Der Mönch, dessen Fassung zurückzukehren begann, musterte ihn mit einem langen, argwöhnischen Blick, um danach auch Troll und Wolf kurz zu beäugen. Als er sich wieder Simon zuwandte, war sein Gesicht etwas entspannter.
»Wenn du wirklich … ein guter Ädoniter bist und aus Wohltätigkeit handelst, so bitte ich dich um Vergebung.« Der Ton des Mönches war steif wie bei einem Menschen, der nicht gewöhnt ist, sich zu entschuldigen. »Ich bin Bruder Hengfisk. Ist dieser Wolf…«, er wandte den Blick ab, »… euer Gefährte?«
»Allerdings«, entgegnete Binabik streng, bevor Simon etwas antworten konnte. »Zu bedauern ist es, daß sie dich erschreckt hat, Rimmersmann, aber du wirst selber erkennen, daß sie dir nichts Übles getan hat.«
Hengfisk würdigte Binabik keiner Antwort. »Ich habe meine beiden Pfleglinge schon zu lange alleingelassen«, erklärte er, zu Simon gewandt, »ich muß wieder zu ihnen.«
»Wir begleiten dich«, erwiderte der Junge. »Vielleicht kann Binabik helfen.

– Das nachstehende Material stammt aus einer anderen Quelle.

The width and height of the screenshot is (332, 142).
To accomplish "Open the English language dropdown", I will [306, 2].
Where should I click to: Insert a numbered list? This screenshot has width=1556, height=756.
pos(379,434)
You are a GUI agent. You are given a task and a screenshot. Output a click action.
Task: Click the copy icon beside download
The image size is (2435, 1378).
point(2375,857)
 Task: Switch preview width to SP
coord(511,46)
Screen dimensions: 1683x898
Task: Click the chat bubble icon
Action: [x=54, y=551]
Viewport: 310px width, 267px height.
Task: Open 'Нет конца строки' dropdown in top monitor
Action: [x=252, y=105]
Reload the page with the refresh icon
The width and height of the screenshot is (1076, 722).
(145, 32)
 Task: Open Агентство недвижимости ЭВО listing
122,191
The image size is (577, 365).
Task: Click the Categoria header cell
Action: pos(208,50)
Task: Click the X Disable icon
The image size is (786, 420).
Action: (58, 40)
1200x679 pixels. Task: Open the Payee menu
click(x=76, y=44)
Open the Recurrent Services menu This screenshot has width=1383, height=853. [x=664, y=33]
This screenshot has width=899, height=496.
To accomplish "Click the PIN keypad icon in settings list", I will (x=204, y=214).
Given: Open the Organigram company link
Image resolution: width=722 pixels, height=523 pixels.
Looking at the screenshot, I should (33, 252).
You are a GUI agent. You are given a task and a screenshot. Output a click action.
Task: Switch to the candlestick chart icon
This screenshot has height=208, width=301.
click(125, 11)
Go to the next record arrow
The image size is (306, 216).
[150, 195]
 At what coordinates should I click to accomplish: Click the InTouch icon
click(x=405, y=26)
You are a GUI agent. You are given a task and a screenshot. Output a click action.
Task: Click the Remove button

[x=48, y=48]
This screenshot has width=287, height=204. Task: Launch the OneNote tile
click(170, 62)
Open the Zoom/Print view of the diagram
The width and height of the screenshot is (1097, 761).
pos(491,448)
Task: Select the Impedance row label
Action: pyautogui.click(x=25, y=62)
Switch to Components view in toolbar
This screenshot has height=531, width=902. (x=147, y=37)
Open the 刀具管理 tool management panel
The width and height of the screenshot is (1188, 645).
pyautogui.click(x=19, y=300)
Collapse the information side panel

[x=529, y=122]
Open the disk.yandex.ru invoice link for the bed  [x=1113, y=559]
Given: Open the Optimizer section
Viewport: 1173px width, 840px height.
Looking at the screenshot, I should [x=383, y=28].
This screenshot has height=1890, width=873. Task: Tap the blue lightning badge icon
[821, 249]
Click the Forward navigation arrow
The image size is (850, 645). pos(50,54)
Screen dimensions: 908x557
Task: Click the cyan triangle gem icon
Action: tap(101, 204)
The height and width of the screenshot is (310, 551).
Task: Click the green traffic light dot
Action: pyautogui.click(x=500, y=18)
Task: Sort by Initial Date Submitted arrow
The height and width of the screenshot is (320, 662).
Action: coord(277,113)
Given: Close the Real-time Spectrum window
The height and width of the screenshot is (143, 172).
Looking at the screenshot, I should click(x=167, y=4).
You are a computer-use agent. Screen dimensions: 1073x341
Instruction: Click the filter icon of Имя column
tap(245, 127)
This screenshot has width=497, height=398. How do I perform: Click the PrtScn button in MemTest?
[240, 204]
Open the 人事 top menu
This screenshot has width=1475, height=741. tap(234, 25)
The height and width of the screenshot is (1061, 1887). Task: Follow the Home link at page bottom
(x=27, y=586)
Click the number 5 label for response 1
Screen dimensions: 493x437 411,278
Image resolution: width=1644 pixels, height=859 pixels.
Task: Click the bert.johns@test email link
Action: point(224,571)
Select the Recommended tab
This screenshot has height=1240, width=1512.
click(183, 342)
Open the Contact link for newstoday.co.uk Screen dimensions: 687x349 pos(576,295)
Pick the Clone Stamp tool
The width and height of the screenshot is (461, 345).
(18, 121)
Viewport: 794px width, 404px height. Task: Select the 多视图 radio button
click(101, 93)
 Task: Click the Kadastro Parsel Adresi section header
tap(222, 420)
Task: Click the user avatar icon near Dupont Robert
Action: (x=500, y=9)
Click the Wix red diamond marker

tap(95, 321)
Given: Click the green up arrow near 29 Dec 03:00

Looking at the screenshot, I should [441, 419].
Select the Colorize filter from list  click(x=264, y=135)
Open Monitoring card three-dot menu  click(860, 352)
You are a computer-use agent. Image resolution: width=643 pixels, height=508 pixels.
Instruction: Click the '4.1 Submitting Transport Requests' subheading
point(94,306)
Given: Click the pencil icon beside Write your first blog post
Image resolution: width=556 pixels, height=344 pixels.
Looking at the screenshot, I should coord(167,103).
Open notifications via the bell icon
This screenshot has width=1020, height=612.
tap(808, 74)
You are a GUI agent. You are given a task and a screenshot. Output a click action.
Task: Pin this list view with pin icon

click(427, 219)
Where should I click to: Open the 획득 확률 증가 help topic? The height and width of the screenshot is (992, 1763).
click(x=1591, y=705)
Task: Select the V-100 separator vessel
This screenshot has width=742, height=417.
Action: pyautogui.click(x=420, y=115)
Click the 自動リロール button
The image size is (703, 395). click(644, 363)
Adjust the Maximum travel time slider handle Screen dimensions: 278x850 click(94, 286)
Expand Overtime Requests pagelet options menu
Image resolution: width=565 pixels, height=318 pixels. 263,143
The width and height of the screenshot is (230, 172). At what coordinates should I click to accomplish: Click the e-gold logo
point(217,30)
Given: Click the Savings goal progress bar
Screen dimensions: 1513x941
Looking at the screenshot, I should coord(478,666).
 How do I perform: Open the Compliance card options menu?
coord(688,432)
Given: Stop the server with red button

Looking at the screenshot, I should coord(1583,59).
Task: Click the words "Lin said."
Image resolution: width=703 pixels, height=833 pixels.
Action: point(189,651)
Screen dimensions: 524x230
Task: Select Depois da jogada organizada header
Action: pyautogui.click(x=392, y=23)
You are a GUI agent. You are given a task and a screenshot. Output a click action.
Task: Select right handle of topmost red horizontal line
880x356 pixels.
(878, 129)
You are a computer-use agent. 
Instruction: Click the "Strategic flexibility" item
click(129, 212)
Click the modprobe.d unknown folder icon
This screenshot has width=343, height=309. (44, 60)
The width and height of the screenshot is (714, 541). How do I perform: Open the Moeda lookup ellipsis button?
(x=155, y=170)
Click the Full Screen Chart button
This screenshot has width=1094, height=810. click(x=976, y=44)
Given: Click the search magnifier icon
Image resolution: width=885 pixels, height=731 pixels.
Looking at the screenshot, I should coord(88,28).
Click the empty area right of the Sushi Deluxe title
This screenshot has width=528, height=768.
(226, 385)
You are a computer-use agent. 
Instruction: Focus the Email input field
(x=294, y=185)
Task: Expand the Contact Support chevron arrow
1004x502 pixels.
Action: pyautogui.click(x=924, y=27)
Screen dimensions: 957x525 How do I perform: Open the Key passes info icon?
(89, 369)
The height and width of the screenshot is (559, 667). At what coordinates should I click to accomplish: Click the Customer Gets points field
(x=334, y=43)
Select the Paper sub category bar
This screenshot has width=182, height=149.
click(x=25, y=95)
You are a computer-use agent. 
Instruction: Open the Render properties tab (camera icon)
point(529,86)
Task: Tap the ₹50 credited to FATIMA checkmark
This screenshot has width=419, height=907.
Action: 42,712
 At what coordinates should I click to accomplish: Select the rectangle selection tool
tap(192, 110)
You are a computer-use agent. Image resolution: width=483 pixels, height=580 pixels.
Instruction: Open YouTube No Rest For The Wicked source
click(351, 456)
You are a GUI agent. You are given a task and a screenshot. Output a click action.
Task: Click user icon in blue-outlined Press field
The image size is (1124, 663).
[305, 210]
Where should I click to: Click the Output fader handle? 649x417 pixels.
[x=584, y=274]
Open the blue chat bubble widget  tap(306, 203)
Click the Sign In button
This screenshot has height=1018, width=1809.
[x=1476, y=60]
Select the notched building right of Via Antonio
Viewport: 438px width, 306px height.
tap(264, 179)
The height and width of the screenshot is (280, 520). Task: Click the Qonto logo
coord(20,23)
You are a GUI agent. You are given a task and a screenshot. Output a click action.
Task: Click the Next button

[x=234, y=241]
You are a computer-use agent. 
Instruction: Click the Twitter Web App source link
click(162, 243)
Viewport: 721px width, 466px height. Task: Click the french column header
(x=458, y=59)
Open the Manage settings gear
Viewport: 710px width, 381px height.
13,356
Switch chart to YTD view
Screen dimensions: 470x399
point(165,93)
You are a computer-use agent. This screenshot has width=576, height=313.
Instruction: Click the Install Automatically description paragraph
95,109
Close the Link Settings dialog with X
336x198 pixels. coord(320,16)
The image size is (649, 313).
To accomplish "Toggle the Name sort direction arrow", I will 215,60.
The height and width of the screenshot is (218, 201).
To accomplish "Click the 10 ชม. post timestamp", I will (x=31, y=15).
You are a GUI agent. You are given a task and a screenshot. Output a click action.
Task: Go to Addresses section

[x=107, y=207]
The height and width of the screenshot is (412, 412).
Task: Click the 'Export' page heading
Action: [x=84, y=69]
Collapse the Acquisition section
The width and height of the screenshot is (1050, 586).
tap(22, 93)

Er kennt sich mit Kräutern und anderen Dingen vorzüglich aus.«
Der Rimmersmann hob kurz die Brauen, wodurch seine Augen noch weiter hervorzutreten schienen. Sein Lächeln war bitter.
»Das ist ein freundlicher Gedanke, Junge, doch ich fürchte, irgendwelche … Waldkräuterumschläge können Bruder Langrian und Bruder Dochais nicht mehr helfen.« Er machte auf dem Absatz kehrt und ging aufrecht unsicheren Beinen tiefer in den Wald hinein.
»So warte doch!« rief Simon ihm nach. »Was ist denn überhaupt in der Abtei geschehen?«
»Das weiß ich nicht«, antwortete Hengfisk, ohne sich umzudrehen. »Ich war nicht dabei.«
Simon sah sich hilfesuchend nach Binabik um, aber der Troll machte keine Anstalten mitzukommen. Statt dessen rief er hinter dem humpelnden Mönch her: »Ach – Bruder Hängfisch?«
Wutschnaubend schoß der Mönch herum. »Mein Name ist Hengfisk, Troll!« Simon fiel auf, wie schnell ihm die Farbe ins Gesicht stieg.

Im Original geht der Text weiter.